## Verilen Metin
----------
Abaküs Yazılım
10. Hukuk Dairesi
Esas No: 2019/2331
Karar No: 2020/4101
Karar Tarihi: 30.06.2020

Yargıtay 10. Hukuk Dairesi 2019/2331 Esas 2020/4101 Karar Sayılı İlamı

Özet:


Davacı, hizmet tespiti istemiyle davalı şirkete karşı dava açmıştır. Mahkeme, yapılan yargılama sonucunda davanın kısmen kabulüne karar vermiş, davacının davalıya ait iş yerinde çalıştığının tespitine hükmetmiştir. Ancak davalılar vekilleri tarafından temyiz edilmiştir ve Yargıtay, mahkemenin verdiği kararı bozmuştur. Yargıtay, ilk karara uyulması gerektiğini belirtmiştir. İkinci olarak, davacının hizmet bildirimlerinin davalı şirkete ait İstanbul'daki büro niteliğindeki işyerinden yapıldığı ancak davacının iddiasına göre asıl çalıştığı yer Tatil Köyü niteliğindeki işyeri olduğu belirtilmiştir. Bu nedenle, öncelikle İstanbul'dan yapılan bildirimlerin iptal edilmesi ve devamında Tatil Köyü niteliğindeki işyerinden talebe konu dönemde davacı adına yatırılan prim ve yapılan bildirimlerin aktarılması gerektiğine hükmedilmesi gerektiği belirtilmiştir. Kanun maddeleri olarak ise, davaların kamu düzenine ilişkin olduğu ve sigortalı olmanın hak ve yükümlülük olduğu 506 sayılı Kanun'un 6. maddesi ve sosyal güvenlik hakkının korunması için re'sen araştırma yapılması gerektiği
10. Hukuk Dairesi         2019/2331 E.  ,  2020/4101 K.

    "İçtihat Metni"

    Mahkemesi :İş Mahkemesi
    No : 2015/264-2017/288

    Dava, hizmet tespiti istemine ilişkindir.
    Mahkemece, bozmaya uyularak yapılan yargılama sonucunda ilamında belirtildiği şekilde davanın kısmen kabulüne, davacının davalıya ait iş yerinde 03.07.1995-20.06.1996 tarihleri arasında 347 gün, 25.02.1998-12.12.2007 tarihleri arasında 3528 gün olmak üzere, asgari ücretle 3875 gün çalıştığının, 682 gününün bildiriminin yapılıp primlerinin ödendiğinin, 3193 gününün bildirimlerinin yapılmadığının tespitine, dair karar verilmiştir.
----------
Hedef işaretleme verileri
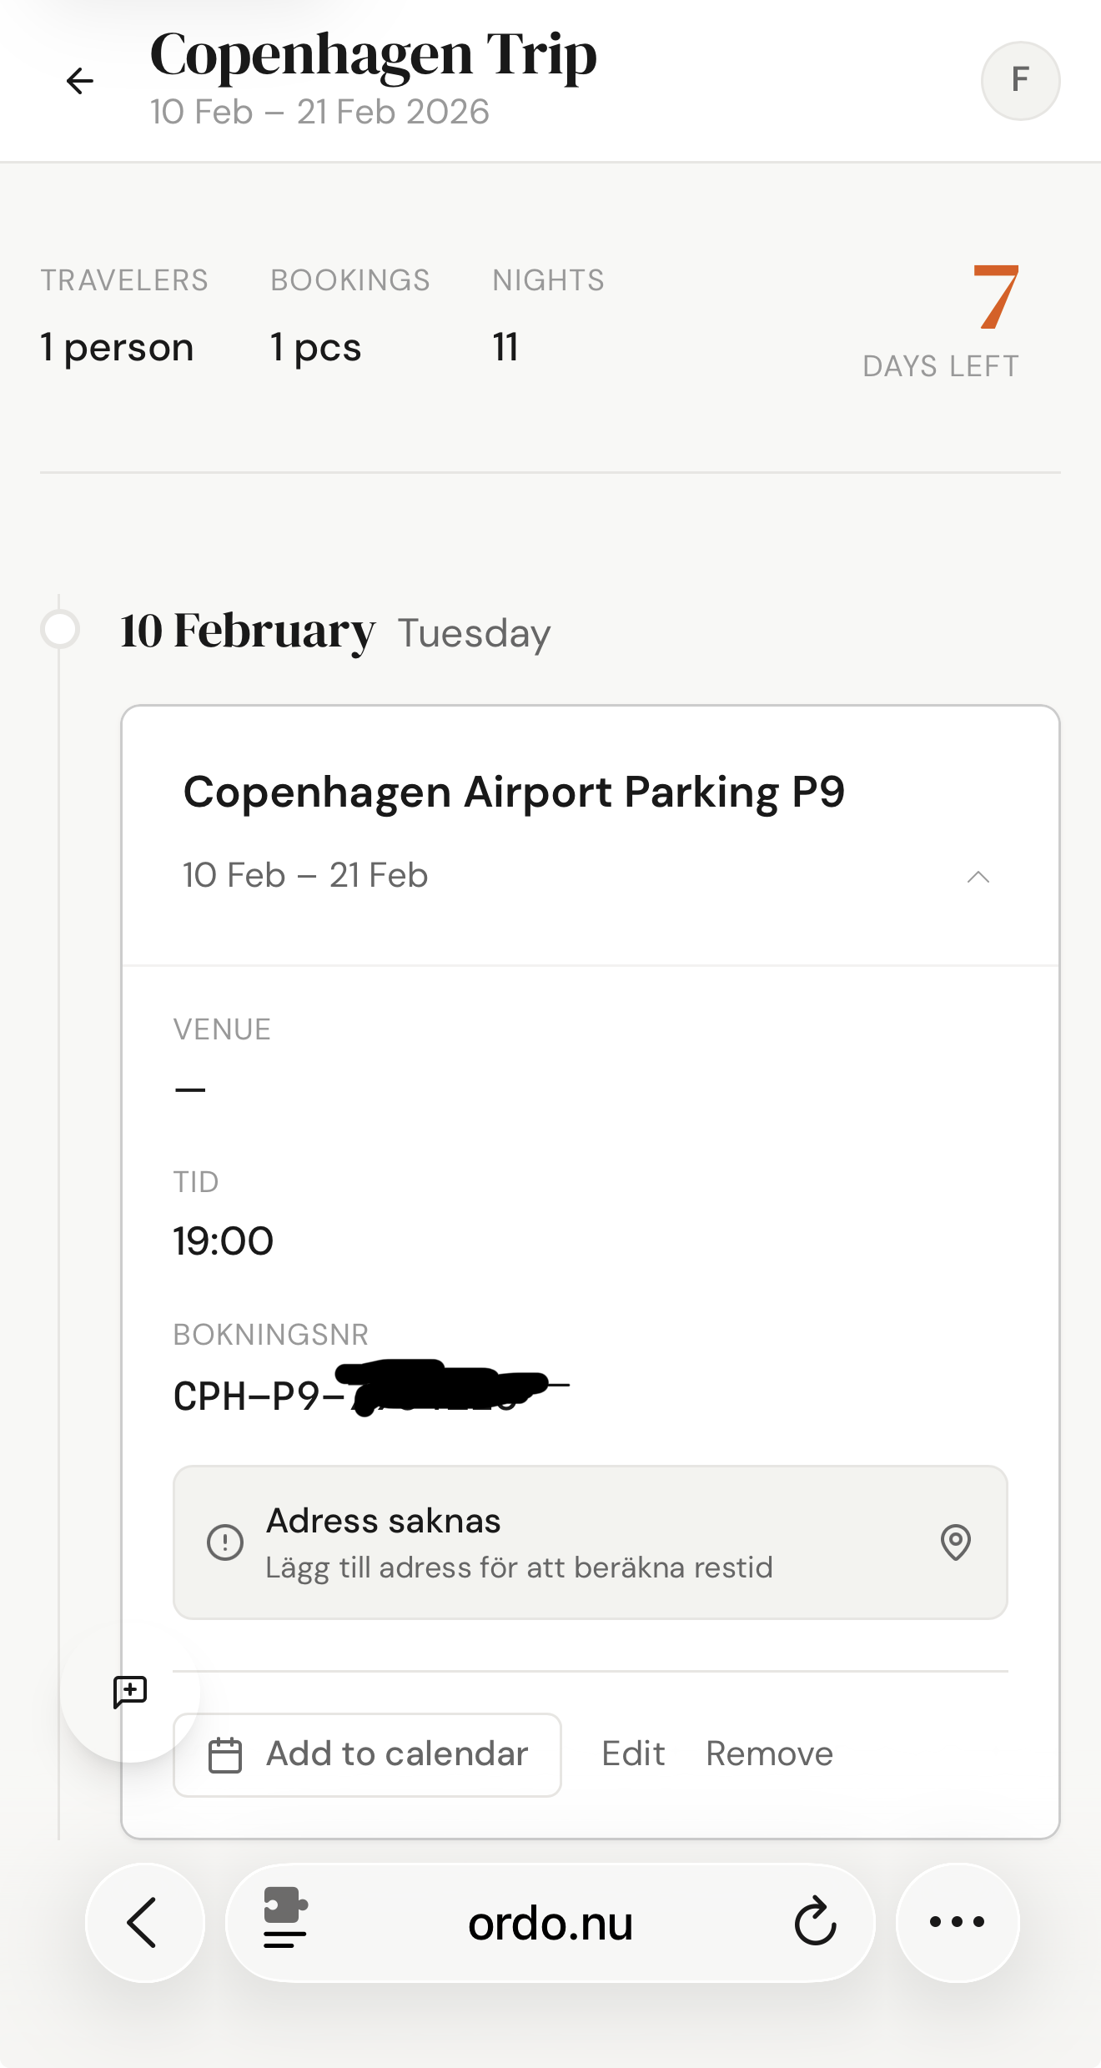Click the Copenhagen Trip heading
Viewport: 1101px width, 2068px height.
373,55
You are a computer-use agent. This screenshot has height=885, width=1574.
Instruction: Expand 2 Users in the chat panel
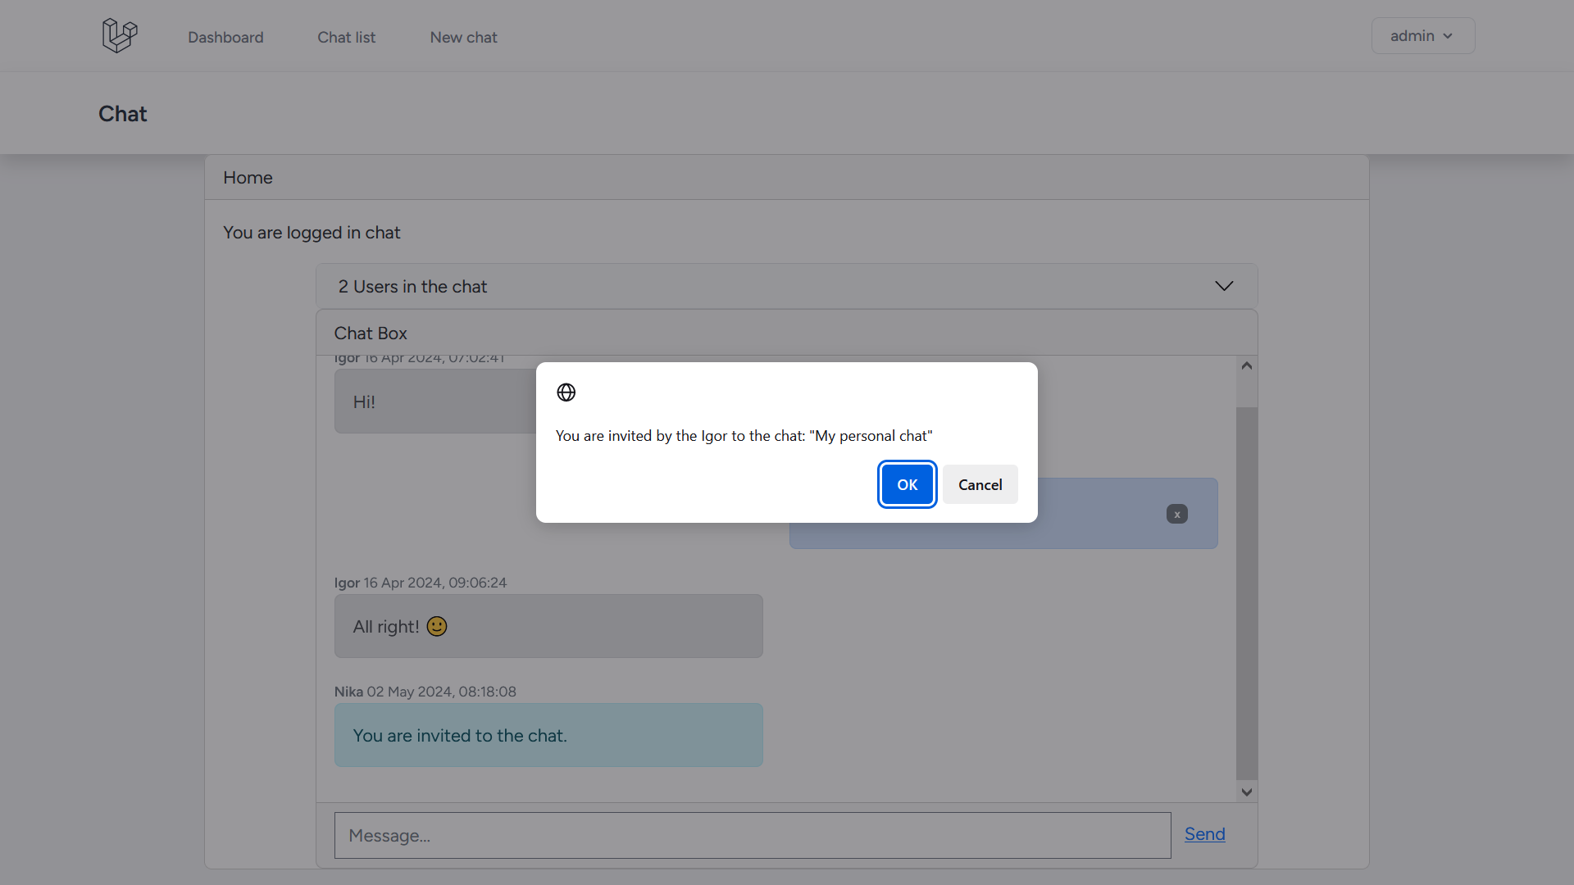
----------
## Sorunlar ve Görevler
a) Yargıtay kararında gün cinsinden belirtilen süreler hangileridir? Hepsini sırala.
b) Yargıtay kararında "Dava, hizmet tespiti" ifadesinden başlayıp "dair karar verilmiştir." ifadesine kadar, bu ifade de dahil olmak üzere, olan kısmı aynen geri verir misin?

## Görevlerin Yanıtları
a) 347 gün, 3528 gün, 3875 gün, 682 gün, 3193 gün

b)
Dava, hizmet tespiti istemine ilişkindir.
    Mahkemece, bozmaya uyularak yapılan yargılama sonucunda ilamında belirtildiği şekilde davanın kısmen kabulüne, davacının davalıya ait iş yerinde 03.07.1995-20.06.1996 tarihleri arasında 347 gün, 25.02.1998-12.12.2007 tarihleri arasında 3528 gün olmak üzere, asgari ücretle 3875 gün çalıştığının, 682 gününün bildiriminin yapılıp primlerinin ödendiğinin, 3193 gününün bildirimlerinin yapılmadığının tespitine, dair karar verilmiştir.